Chronique

Michel Graillier

Live au Petit Opportun

Michel Graillier (p)

Label / Distribution : Ex-Tension

Dix ans déjà que Michel Graillier nous a quittés. C’était le 11 février 2003 ; le pianiste n’avait que 54 ans et, derrière lui, une vie de musique, une vie en musique. Une étoile mystérieuse et magnifique venait de s’éteindre et déjà tous ses amis le pleuraient.

Michel Graillier aurait pu se satisfaire de sa condition d’ingénieur en électronique après un diplôme obtenu en 1968, mais il faut croire que d’autres forces, irrépressibles, l’ont conduit à un choix qui n’en était certainement pas un, celui de la musique. La route – tel un chemin de lumière - de cet homme discret (ce qui était aussi la marque de son élégance) a croisé celle de très grands noms de l’histoire du jazz : Aldo Romano, Jean-François Jenny-Clark, Steve Lacy, Jean-Luc Ponty, Bernard Lubat, Georges Arvanitas, René Urtreger, Jacques Thollot, Steve Grossman, Christian Vander [1], Christian Escoudé, François Jeanneau, Riccardo Del Fra, Simon Goubert et, prince parmi les princes, le grand Chet Baker qu’il accompagnera pendant près de dix ans.

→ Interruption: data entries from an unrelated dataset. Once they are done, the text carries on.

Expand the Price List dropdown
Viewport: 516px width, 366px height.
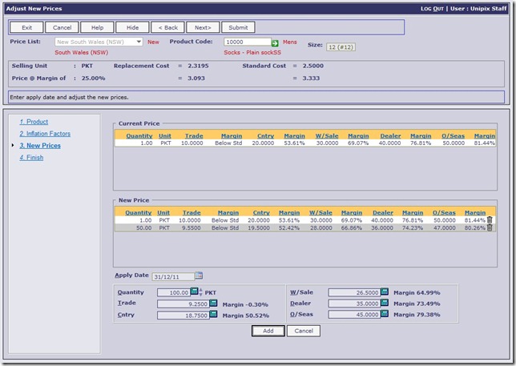pyautogui.click(x=139, y=42)
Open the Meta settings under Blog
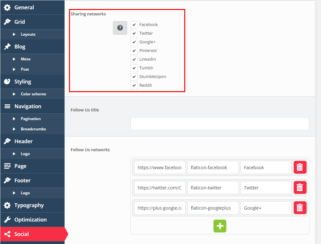This screenshot has height=244, width=321. [25, 59]
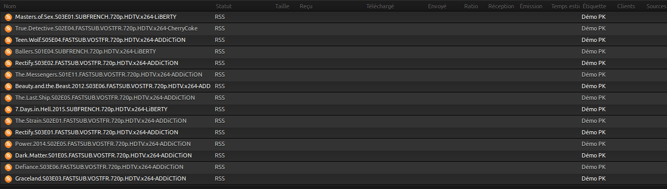The width and height of the screenshot is (667, 189).
Task: Click RSS icon next to Ballers.S01E04
Action: coord(8,51)
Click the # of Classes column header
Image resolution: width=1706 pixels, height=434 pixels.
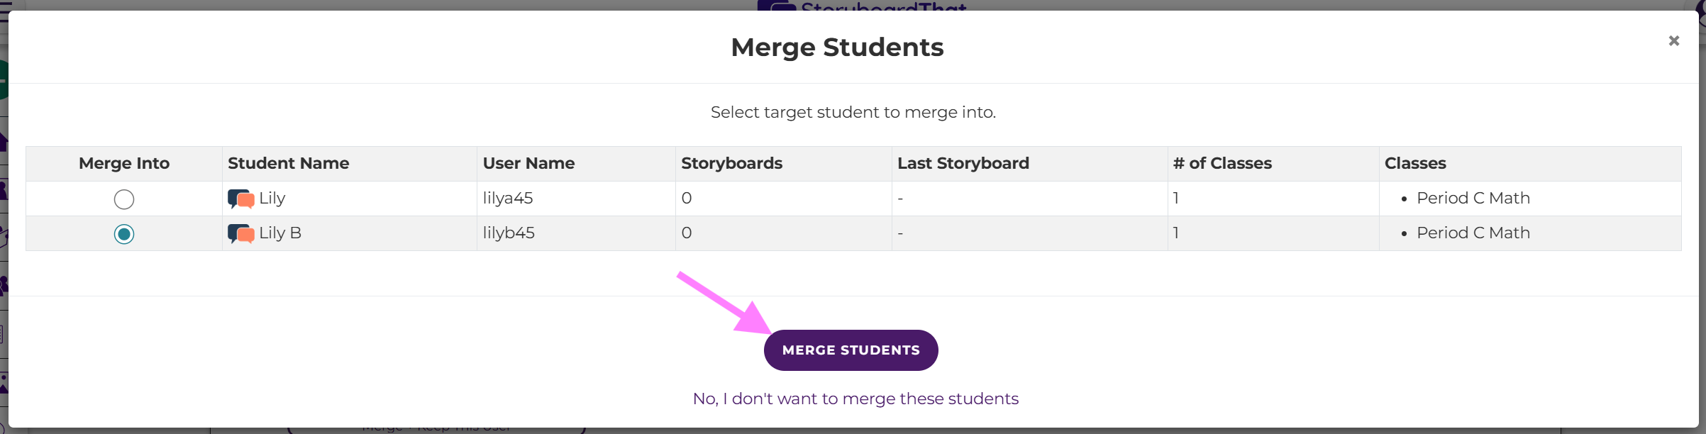coord(1222,163)
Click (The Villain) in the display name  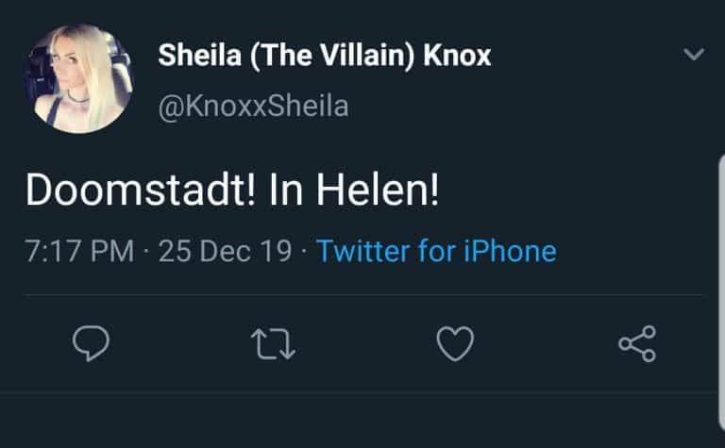point(332,56)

Entre 1996 et 1999, Bernard Rabaud, patron du Petit Opportun – lieu mythique du jazz nocturne – lui propose de jouer en solo un lundi par mois. Ces concerts ont été enregistrés par Ludwig Laisné nuit après nuit. Une belle idée. Aujourd’hui, ce Live au Petit Opportun paru chez chez Ex-Tension Records rassemble douze thèmes – dont beaucoup de standards gravés dans le marbre tels « Round Midnight », « Milestones », « Autumn Leaves », « Estate », « Memories Of Tomorrow » - sélectionnés par Micheline, sa femme, qui proviennent de trois soirées (20 décembre 1996, 3 mars 1999, 28 juillet 1999). Soit au total plus d’une heure de musique hors du temps, belle à en couper le souffle.

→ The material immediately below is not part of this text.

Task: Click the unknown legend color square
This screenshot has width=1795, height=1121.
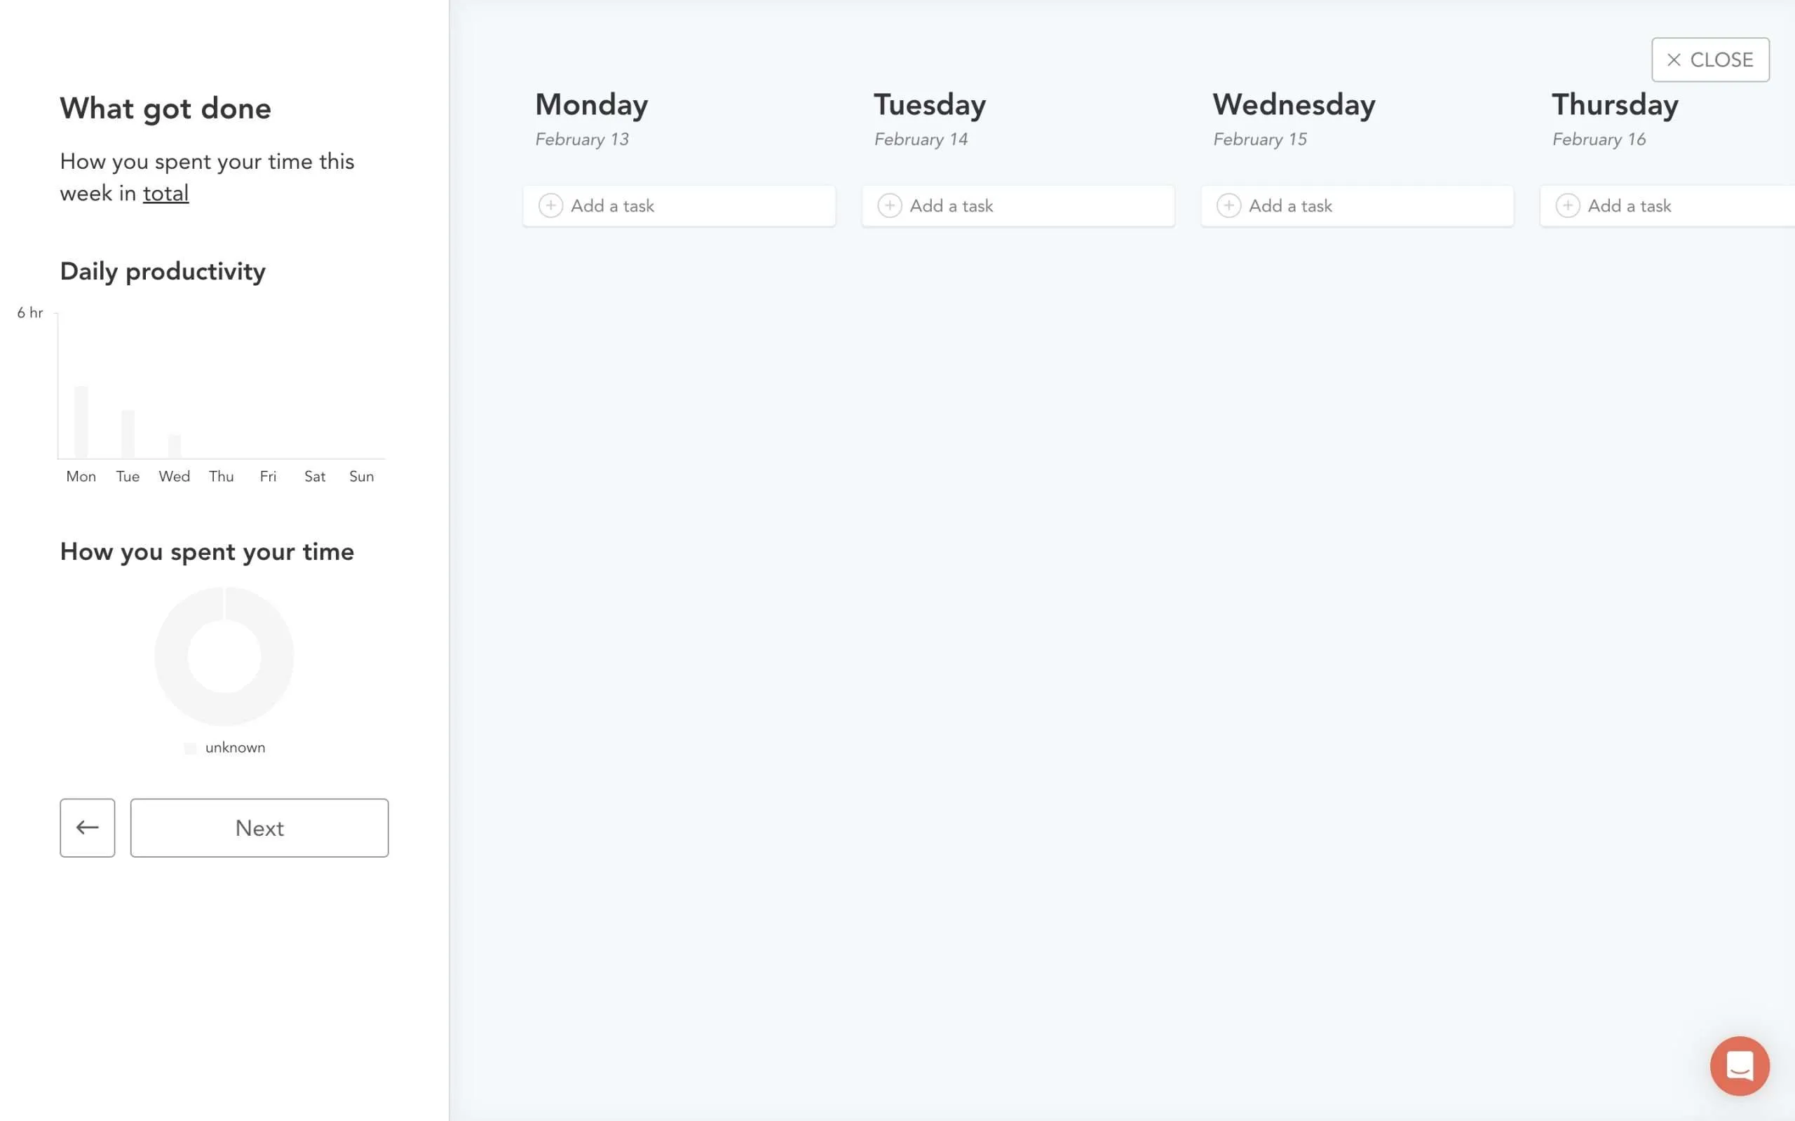Action: 191,748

Ce live est le cinquième album solo de Michel Graillier après Ad Lib (Musica, 1976), In A Spring Way (Red, 1978), Toutes ces choses (Open, 1979), Fairly (Quantum, 1991, réédité par Le Chant du Monde en 2005). Autant dire que sa parution, loin d’être une simple exhumation tardive, revêt une importance capitale pour tous ceux qui aimaient le pianiste et l’ont suivi de près ou de loin. Les années ont passé, mais on reste bouleversé par la lumière intérieure de cet artiste à la sensibilité exacerbée. La musique habitait Michel Graillier tout autant qu’il habitait sa musique. Il faut l’écouter, l’écouter encore pour comprendre la magie qui opérait dès que ses mains se posaient sur les touches. On ressent physiquement le flux vital qu’il insufflait à chaque mesure et qui, à l’évidence, le submergeait lui-même (à ce titre, la seconde partie de « How Deep Is The Ocean » est saisissant). L’émotion affleure à chaque instant, la musique devient tout à coup chant et rêverie, on retient son souffle devant les fulgurances de cette offrande faite au public. C’est un processus de pacification intérieure qui, doucement, s’installe au plus près du cœur. Pascal Anquetil qualifie très justement Michel Graillier de musicien intime : « Ce n’est pas celui qu’on écoute, mais celui qu’on réécoute, celui qu’on aime faire découvrir aux autres, qu’ils soient connaisseurs ou néophytes ».

A ce compte-là, Live au Petit Opportun remplit parfaitement sa mission d’œuvre d’initiation ou de célébration : il est un témoignage précieux de la richesse humaine et artistique de Michel Graillier, il nous dit aussi combien ce musicien a laissé un vide impossible à combler. Sa forme épurée, son expression fervente et son intimité presque mystique, toutes ces choses en font un recueil dont la valeur inestimable s’apprécie de jour en jour.

par Denis Desassis // Publié le 8 avril 2013

[1Michel Graillier a fait partie de Magma, et on peut l’écouter en particulier sur Köhntarkösz, le plus beau disque du groupe, en 1974. Il participera également aux aventures plus jazz du batteur, comme en atteste l’album Antibes 1983 du trio Alien.